▶ _List of tasks_:
(A) From the passage on the anima in Jungian psychology, list the groups for whom the post-Jungian work of reframing the anima-animus idea is said to be worth pursuing.
(B) Extend the passage on the anima in Jungian psychology, starting after its final line.

▶ _Provided passage_:
----------

I hope that makes the point that in the practice of Jungian psychoanalysis at least, the anima is symbolically but not objectively feminine. And when we talk about her (in hushed tones) we are invoking a psychopomp, not a flesh and blood woman.

End of reply

Conclusion

Whilst the above is far from a conclusive or complete statement on the matter of sexism in the anima-animus model, I do hope it helps to illustrate a few things. Specifically:

  • Why there is a legitimate concern in the post-Jungian movement about the sexism of Jung’s original framing of the anima and animus.
  • That we can think about and work with the anima (and the animus, although this post focusses on the former) in non-essentialist fashion and more importantly in a way that doesn’t limit access to this intriguing archetype and faculty of soul to a single gender at the expense of the other.
  • Illustrates that when we are talking about the anima we are talking about a faculty of soul life, even possibly soul life itself, rather than being limited toa stereotypical and outdated description of the feminine gender.

By way of conclusion, let me say that as challenging as the anima-animus model is in a post-modern, post-gender world, I think it remains immensely valuable and relevant. It is a profound and subtle idea from one of the greatest thinkers in the field of depth psychology and an invaluable tool on the road to consciousness, meaning and individuation. With this in mind, the work being done in the post-Jungian field to reframe the idea within the paradigm of gender- fluidity/plasticity and post-modernity is important and worth pursuing for clinicians, scholars and students of Jungian psychology alike.  

Until we speak again,

Stephen.

----------

▶ _Record extracts_:
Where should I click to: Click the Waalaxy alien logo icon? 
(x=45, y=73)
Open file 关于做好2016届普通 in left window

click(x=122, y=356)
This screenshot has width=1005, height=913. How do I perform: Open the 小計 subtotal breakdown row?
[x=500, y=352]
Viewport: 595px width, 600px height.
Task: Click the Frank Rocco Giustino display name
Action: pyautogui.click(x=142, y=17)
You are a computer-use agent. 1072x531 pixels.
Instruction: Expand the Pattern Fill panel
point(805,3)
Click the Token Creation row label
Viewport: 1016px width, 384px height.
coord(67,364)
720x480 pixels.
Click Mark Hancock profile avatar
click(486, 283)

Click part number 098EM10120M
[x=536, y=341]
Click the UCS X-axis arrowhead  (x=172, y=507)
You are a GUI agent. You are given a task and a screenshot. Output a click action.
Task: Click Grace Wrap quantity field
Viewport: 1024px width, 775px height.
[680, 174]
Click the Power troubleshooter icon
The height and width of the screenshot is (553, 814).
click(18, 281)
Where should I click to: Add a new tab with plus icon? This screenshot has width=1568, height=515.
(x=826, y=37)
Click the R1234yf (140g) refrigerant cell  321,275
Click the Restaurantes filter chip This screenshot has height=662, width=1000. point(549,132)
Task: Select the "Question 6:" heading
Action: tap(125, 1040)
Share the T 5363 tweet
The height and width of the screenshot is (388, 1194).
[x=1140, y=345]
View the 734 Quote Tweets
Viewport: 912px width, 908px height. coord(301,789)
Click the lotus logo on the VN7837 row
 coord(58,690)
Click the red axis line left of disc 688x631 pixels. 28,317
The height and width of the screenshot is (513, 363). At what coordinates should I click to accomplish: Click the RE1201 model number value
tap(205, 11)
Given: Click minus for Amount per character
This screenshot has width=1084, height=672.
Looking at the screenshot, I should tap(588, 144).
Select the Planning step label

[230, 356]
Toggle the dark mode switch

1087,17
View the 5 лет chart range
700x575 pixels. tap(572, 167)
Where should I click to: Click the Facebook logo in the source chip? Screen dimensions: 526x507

----------

▶ _Answers to the exercises_:
(A)
- Clinicians
- Scholars
- Students of Jungian psychology

(B)
[1] In a recent chat with the South African psychoanalyst, Michael Benn, he made the same point with respect to the psychoanalytic ideas of perversion and “the dead mother”. Just how subtle these ideas are and knowing them and understanding them is no simple matter. In my own experience of coming to terms with the conceptual framework of Jungian psychology the journey of understanding is ongoing. I can hear the same idea or concept touted a thousand with the conviction of I have understood everything I can about it. Only to one day hear it in a way I was previously unable to and for a new vista to open up, such that I am left wondering how this new insight was not always obvious to me previously!

[2] Polly-Young Eisendrath, The Cambridge Companion to Jung, p. 224

[3] My interlocuter’s name is withheld and her post has been edited to preserve her anonymity.

[4] Jungian Analyst, Psychologist, professor and author, co-editor with Terence Dawson of The Cambridge Companion to Jung.   

[5] Founder of the post-Jungian movement, professor and author of numerous books challenging classic Jungian discourse, with attention to issues of sexism, racism and anti-Semitism.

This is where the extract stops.